Marijuana and Addiction
Long-term marijuana use can lead to addiction; that is, people use the drug compulsively even though it interferes with family, school, work, and recreational activities. According to NSDUH, in 2009 of the estimated 7.1 million Americans classified with dependence on or abuse of illicit drugs, 4.3 million were dependent on or abused marijuana. Research has shown that approximately 9% of people who used marijuana may become dependent. The risk of addiction goes up to about 1 in 6 among those who start using as adolescents, and 25-50% of daily users. In 2008, 17% of people entering drug abuse treatment programs reported marijuana as their primary drug of abuse (63% of those aged 12-14; and 69% of those 15-17), representing more than 320,000 admissions (TEDS, 2008). Along with craving, withdrawal symptoms such as irritability, sleeping problems, and anxiety can make it difficult for long-term marijuana smokers to quit.
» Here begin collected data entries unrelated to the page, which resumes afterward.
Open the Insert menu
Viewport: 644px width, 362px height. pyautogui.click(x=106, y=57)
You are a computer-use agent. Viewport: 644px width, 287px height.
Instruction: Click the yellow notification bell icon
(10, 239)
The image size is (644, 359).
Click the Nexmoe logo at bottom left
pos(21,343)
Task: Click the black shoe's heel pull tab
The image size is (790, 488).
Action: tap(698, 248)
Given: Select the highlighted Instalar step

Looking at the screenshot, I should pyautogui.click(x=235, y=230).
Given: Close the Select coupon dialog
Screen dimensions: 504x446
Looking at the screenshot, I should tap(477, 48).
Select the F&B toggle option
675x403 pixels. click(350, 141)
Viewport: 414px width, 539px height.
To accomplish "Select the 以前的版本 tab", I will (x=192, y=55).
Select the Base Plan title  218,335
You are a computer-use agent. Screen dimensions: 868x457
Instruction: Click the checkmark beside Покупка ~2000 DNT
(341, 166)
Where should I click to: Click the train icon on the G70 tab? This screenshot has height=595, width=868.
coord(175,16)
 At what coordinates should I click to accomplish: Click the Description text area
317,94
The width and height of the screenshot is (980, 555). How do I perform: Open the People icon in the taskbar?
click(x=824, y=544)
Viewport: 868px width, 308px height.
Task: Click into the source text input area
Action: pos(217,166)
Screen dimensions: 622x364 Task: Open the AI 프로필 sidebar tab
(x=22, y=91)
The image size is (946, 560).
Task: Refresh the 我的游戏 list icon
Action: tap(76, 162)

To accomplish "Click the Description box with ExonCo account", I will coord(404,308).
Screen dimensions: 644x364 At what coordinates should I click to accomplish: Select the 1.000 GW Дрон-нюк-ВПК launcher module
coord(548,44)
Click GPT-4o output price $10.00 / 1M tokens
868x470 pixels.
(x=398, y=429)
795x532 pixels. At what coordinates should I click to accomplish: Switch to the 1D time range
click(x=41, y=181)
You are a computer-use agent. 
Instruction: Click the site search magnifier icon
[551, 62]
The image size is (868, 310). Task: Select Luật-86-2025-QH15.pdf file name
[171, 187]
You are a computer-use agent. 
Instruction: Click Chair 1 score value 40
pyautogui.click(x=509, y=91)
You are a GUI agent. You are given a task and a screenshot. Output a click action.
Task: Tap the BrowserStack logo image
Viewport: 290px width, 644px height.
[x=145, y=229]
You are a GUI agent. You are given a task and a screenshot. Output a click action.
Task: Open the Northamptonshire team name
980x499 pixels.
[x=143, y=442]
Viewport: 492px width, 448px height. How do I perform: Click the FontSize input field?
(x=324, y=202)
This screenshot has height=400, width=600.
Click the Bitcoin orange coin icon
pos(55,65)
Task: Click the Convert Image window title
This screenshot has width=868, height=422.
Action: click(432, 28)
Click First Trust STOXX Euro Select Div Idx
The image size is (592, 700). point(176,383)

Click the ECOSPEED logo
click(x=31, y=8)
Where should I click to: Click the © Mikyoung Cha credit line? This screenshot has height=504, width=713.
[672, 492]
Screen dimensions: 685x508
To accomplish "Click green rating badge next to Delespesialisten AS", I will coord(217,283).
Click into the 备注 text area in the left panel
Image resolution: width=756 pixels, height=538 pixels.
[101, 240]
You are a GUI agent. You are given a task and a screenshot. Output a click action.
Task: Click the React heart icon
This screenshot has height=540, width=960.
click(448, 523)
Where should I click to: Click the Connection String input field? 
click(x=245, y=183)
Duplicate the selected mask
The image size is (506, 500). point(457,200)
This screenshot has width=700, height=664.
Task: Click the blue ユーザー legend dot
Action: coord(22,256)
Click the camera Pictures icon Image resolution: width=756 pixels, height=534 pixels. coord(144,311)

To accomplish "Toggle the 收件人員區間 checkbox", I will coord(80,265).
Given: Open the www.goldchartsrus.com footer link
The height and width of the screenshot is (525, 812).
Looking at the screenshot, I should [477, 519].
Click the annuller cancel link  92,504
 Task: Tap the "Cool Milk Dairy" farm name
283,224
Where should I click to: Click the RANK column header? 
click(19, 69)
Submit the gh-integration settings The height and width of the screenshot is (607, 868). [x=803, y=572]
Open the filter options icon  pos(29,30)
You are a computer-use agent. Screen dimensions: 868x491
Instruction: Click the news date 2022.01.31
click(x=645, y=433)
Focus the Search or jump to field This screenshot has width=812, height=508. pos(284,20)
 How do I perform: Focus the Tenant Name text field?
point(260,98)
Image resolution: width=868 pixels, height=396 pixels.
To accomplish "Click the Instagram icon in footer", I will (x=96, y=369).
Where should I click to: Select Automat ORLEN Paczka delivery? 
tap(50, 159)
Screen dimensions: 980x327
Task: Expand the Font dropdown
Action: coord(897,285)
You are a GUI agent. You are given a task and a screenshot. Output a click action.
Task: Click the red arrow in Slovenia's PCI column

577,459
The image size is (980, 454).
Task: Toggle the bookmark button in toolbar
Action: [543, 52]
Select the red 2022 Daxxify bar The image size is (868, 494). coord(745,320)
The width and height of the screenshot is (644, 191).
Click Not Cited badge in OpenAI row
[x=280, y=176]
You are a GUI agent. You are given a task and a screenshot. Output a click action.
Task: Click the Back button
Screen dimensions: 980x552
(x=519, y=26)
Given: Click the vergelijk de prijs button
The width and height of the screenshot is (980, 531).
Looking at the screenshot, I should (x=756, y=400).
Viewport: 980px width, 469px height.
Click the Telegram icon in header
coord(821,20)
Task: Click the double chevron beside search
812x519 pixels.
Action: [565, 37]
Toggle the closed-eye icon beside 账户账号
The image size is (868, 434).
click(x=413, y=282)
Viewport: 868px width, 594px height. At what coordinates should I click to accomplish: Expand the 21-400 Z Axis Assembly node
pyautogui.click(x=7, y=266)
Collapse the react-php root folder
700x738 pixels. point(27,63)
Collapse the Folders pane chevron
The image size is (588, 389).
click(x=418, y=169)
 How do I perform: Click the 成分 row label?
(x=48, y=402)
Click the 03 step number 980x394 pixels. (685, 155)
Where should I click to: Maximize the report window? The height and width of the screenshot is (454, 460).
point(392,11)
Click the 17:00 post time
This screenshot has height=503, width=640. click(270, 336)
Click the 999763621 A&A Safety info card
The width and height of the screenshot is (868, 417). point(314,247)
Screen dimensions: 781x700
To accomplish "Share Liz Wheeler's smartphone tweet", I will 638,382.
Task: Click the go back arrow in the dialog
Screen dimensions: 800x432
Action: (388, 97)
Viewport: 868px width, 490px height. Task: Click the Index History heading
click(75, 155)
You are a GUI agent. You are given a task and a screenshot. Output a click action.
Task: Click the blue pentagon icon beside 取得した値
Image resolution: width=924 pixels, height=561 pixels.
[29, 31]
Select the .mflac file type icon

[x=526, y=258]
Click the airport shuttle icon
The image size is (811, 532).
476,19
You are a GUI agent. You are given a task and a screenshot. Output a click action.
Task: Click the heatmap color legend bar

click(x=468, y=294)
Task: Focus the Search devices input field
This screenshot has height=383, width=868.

Treatment for Marijuana Addiction
Behavioral interventions, including cognitive-behavioral therapy and motivational incentives (i.e., providing vouchers for goods or services to patients who remain abstinent) have shown moderate efficacy in treating marijuana dependence. Although no medications are currently available, recent discoveries about the workings of the cannabinoid system offer promise for the development of medications to ease withdrawal, block the intoxicating effects of marijuana, and prevent relapse.
Marijuana as Medicine
The potential medicinal properties of marijuana have been the subject of substantive research and heated debate. And while marijuana is not an FDA approved medicine, 14 states and the District of Columbia have currently legalized its medical use. Scientists have confirmed that the cannabis plant contains active ingredients with therapeutic potential for relieving pain, controlling nausea, stimulating appetite, and decreasing ocular pressure. As a result, a 1999 Institute of Medicine report concluded that further research on cannabinoid drugs and safe delivery systems was warranted.
Marijuana itself is an unlikely medication candidate for several reasons: (1) it is an unpurified plant containing numerous chemicals with unknown health effects; (2) it is typically consumed by smoking further contributing to potential adverse effects; and (3) its cognitive impairing effects may limit its utility. The promise lies instead in designing tailored medications, developed from marijuana's active components, for specific conditions or symptoms with improved risk/benefit profiles. Scientists are actively engaged in this pursuit and hope to bring to market a new generation of safe and effective medications that avoid the adverse effects of smoked marijuana.